Blood-based injections flop

Blood boost therapy flopping

THE ASSOCIATED PRESS

CHICAGO — New research casts doubt on increasingly popular blood-based injections reportedly used by Tiger Woods and other athletes to speed recovery after orthopedic surgery.

In a small study at a hospital in The Netherlands, the treatment worked no better than salt water injections in patients with Achilles tendon overuse injuries.

The Achilles is the body’s largest tendon, connecting calf muscles in the lower leg to the heel bone and it’s prone to overuse injury from sports, including running.

The treatment studied involves injections of platelet-rich plasma, or PRP, extracted from patients’ own blood. Platelets help blood clot and they release growth-promoting substances that help repair damaged tissue.

Tiger Woods is reported to have had these injections after June 2008 knee surgery.

In the study, 27 adult patients got PRP injections and 27 got injections of salt water. A week after the injections, both groups gradually began three months of exercise therapy including stretching.

Six months after treatment, both groups reported the same amount of improvement in pain and activity levels.

The results appear in Wednesday’s Journal of the American Medical Association.

Patients were treated at The Hague Medical Center. The study authors called the results disappointing but also called for more research and said it’s possible the platelet treatment works for other types of injuries.

Wonder if they tested for elevated libido :slight_smile:

The blood would need to be injected elsewhere…ouch…don’t plan on trying that

that’s just another study that is complete bullshit. I’ve seen proof of its effectiveness, done by the right person who knows what he’s doing.

I’ve seen proof that it works as well for bone/tendon/muscle injections - and i’m perplex regarding the method used : “treatment worked no better than salt water injections in patients with Achilles tendon overuse injuries.” Was it necessary to inject anything for the control group? Also, Achilles tendon injury might not be the best one for this kind of studies - the largest tendon as they say - and one with many grades of injury. Furthermore, after the tissue is repaired, the rehab to get the founction back is very long, regardless the method used to repair.

Yes, it is necessary to inject the control group, as you may otherwise be looking at non-specific effects of inflammation caused by an injection of any substance. Prolotherapy, for example, works by injecting an irritant that causes inflammation which results in formation of collagen (scarring) thus strengthening weakened tendons and ligaments.

Another very important issue, of course, is the placebo effect. A person not receiving an injection would know that they are not being treated and thus not expect to get better.

I can’t comment on differences in protocol and skill levels between different practitioners, but it is possible that the anecdotal evidence of effectiveness Charlie and you describe may have been due to such a placebo effect.

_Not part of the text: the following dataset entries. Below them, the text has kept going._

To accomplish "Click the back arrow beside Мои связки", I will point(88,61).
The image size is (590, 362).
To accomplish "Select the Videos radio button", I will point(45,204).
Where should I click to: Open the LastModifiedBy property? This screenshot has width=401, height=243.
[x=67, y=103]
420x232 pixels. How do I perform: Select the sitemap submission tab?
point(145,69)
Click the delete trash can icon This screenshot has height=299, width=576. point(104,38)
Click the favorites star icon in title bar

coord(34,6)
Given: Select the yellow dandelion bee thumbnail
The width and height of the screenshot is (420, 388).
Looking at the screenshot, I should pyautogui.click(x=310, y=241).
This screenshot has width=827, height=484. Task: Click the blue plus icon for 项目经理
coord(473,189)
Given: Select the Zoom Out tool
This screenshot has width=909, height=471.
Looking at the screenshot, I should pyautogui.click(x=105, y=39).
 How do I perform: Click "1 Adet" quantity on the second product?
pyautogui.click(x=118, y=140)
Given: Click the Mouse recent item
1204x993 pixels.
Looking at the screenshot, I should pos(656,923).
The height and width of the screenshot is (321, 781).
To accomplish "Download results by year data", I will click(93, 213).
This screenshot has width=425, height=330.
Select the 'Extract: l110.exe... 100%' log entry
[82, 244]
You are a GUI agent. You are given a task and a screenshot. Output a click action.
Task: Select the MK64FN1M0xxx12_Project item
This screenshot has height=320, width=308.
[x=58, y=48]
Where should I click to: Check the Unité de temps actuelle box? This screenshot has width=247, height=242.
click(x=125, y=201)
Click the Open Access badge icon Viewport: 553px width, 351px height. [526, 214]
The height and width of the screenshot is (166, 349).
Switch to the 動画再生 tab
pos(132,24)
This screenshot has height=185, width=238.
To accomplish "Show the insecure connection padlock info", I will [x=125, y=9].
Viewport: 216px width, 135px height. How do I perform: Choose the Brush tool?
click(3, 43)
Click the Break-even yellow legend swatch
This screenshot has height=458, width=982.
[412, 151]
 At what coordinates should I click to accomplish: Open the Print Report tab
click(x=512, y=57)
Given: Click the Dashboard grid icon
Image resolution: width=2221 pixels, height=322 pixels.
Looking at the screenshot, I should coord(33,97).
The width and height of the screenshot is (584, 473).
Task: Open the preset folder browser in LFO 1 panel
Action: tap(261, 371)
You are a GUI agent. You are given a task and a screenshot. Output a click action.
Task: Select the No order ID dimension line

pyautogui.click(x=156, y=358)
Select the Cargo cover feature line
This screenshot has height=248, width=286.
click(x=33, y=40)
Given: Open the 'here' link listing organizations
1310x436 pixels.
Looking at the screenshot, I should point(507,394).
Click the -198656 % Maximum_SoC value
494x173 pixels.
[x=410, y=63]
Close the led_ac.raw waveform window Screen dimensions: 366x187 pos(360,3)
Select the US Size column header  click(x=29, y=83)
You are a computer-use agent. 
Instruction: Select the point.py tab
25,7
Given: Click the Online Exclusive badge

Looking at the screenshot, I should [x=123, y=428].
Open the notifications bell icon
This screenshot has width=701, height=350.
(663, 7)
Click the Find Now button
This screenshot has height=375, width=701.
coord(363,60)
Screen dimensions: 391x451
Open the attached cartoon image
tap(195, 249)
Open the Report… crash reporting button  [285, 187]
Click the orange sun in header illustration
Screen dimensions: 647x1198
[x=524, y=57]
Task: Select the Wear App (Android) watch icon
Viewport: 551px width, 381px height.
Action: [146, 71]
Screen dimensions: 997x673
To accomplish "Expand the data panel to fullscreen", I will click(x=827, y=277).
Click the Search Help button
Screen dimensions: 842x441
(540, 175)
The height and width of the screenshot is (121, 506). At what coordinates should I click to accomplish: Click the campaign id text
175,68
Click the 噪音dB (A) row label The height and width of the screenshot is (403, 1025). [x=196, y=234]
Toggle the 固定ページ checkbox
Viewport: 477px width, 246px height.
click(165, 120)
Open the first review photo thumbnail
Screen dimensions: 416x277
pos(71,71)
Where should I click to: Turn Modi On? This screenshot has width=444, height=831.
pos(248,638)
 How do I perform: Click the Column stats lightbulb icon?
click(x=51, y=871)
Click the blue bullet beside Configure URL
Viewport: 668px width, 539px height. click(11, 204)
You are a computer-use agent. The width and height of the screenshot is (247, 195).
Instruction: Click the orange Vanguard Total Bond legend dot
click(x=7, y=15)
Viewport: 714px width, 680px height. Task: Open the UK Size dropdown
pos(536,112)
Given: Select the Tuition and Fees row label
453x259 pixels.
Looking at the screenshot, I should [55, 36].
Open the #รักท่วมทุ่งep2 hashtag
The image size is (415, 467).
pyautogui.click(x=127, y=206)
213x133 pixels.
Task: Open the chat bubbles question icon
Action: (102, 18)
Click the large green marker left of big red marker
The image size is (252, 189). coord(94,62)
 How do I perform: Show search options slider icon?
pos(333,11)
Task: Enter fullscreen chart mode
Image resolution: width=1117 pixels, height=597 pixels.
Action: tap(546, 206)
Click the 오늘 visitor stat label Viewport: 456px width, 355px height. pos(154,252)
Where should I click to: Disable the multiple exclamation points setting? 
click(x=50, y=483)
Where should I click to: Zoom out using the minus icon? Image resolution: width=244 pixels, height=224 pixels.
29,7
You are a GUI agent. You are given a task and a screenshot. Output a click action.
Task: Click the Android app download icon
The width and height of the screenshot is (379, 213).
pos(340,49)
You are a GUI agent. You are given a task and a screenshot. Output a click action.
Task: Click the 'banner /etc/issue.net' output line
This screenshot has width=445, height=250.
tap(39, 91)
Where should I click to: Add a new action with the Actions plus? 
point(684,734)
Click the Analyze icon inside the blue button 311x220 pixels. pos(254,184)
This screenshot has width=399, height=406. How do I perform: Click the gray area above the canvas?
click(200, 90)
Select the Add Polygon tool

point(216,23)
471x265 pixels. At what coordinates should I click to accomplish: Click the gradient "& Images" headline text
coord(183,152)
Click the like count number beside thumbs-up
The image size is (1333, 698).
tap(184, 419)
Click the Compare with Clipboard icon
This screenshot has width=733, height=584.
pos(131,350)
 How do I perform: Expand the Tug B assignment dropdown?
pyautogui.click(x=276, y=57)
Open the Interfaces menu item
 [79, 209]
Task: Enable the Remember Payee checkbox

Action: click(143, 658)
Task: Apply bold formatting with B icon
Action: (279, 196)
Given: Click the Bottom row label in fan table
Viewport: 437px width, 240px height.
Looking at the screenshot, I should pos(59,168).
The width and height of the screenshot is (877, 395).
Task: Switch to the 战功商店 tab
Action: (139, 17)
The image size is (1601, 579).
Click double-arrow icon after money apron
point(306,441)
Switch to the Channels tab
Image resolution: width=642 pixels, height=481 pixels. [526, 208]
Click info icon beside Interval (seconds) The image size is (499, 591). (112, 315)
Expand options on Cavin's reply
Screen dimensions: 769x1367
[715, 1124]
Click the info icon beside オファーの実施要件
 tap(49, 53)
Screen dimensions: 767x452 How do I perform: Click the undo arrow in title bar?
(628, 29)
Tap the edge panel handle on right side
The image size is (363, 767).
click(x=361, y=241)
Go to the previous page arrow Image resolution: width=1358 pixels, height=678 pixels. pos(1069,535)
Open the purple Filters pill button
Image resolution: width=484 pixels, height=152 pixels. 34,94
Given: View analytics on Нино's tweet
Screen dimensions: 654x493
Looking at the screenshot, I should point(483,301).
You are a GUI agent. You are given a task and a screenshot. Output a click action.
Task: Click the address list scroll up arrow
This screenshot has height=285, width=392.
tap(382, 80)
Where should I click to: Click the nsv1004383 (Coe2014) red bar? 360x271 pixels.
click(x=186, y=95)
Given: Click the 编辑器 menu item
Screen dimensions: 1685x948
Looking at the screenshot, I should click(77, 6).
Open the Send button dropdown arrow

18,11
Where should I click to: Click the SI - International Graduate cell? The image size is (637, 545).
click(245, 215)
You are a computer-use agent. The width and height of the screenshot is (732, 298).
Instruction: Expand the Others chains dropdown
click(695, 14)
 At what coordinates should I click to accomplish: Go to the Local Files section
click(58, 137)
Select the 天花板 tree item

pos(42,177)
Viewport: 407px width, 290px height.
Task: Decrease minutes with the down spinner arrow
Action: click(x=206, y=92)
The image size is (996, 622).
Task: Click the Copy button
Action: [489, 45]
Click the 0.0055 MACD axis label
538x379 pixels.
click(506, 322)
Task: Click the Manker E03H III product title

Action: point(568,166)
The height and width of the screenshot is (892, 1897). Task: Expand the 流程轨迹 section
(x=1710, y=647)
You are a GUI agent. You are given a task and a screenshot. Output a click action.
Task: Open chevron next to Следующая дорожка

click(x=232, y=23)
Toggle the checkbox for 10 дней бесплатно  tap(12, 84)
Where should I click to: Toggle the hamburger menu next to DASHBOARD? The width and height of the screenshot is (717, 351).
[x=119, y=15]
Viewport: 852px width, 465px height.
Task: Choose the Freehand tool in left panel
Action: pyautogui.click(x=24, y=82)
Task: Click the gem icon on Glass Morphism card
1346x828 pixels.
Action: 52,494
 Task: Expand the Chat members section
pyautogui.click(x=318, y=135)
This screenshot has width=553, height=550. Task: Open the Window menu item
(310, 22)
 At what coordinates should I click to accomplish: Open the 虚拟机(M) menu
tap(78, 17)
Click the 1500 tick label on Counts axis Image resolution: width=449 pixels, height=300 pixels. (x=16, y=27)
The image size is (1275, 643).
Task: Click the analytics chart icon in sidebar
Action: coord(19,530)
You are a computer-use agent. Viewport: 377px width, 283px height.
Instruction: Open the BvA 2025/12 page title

Alternatively, the improvement observed may also have been due to other treatment modalities used concurrently. All these factors need to be controlled for in a good study, which seems to have been the case with this one.

Having looked at the actual study, it seems to have been quite well designed. The patients were suffering from chronic tendinopathy (so may have had symptoms for longer than the athletes you and Charlie are referring to). The last assessment took place 24 weeks after intervention, so long-term follow-up was done. The treated patients did report slightly more improvement (score of 21.7 vs 20.5), but this difference was not significant. The injections were conducted by a sports medicine physician and “the PRP preparation and injection was performed as the usual generally accepted procedure in daily clinical practice.”

http://jama.ama-assn.org/cgi/content/full/303/2/144?home

For all the sportsmen/women (including athletes) i’m talking about, this was chronic as the other treatment failed (none of them were Achilles injury). PRP injections are not used in “first intention” in my coutry. I don’t know if it’s the case in Netherland, but what makes me perplex is that they would give salt water (placebo) to professional athletes having chronic syndrome where first treatment failed, for the sake of science.

The patients were not professional athletes, and they received the standard treatment protocol (eccentric loading) concurrently with the injections.

I think I read somewhere that one of the side effects of these injections in men is a raging libido and feeling the need to cheat on one’s wife ;).